Monday, June 18, 2012

Making the Choice to Provide Fewer Choices

One of the best things about working with extremely talent people is that they have the ability to make you a better person and professional.  A couple of weeks ago I was talking with one of our staff, Laura Wiesner, and she introduced me to the concept of the paralysis of choice.  As smart and talented as Laura is, I had a hard time believing that providing people with too many choices could be a bad thing.
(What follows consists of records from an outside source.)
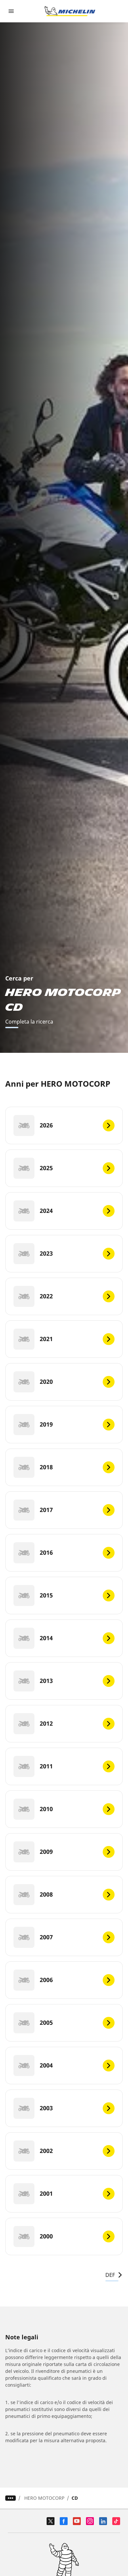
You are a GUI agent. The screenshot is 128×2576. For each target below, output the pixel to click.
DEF (110, 2275)
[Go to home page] (70, 11)
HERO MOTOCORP (44, 2498)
I usually see nothing but choices around every corner and that generally excites me.  Something as simple as my commute to work involves choices based on choices based on choices.  Every problem I see has a number of possible solutions and each possible path includes new choices that must be considered.  As someone who has tried to coach people through challenges, I have usually made providing choices the heart of how I help people.  The more choices available and the more I get excited for the opportunities the other person has to pick from.

The amazing Ted Talk below by Barry Schwartz and another one by Sheena Iyengar (both suggested to me by Laura) have turned my knowledge and understanding of choices upside down.  Having unlimited or extensive choices can actually provide people a great deal of stress and make it impossible for people to make a decision.  We often do not know where to start and are afraid to make the wrong decision.  Even after we make a choice we sometimes fail to enjoy the benefits of that choice because we wonder what would have happened if we made a different choice.

This not a call for dictatorship or the end of personal freedom, but the best choices are the ones that are bounded by some sort of limits.  If we are offered a small number of the best choices to consider, we are better able to make an actual decision.  There is a point, and it is different for everyone, where the number of choices we are provided goes from being helpful to paralyzing.

I saw this happen first hand this past week when I was in Washington DC for a work conference.  Someone new to the city was asking where they should get off the subway to see the sites.  I started listing the best stops for the White House, Washington Monument, Smithsonian Air and Space Museum, and the Capital Building.  With each option I provided I saw this person's expression drop lower and lower.  Thankfully, I caught myself, and told her exactly what I would do and that seemed to help her relax.  She was still free to make whatever choice she wanted, but knowing my choice took away the pressure of having to get it right and gave her a default position to start from.

I still believe in providing people the freedom to make decisions, but I now plan to reconsider how I provide people with choices.  If I provide people with options or suggestions, I plan to narrow the overall number or provide some structure to help make the decision.  The last thing I want to do is paralyze someone's thinking especially when my goal is to help empower them.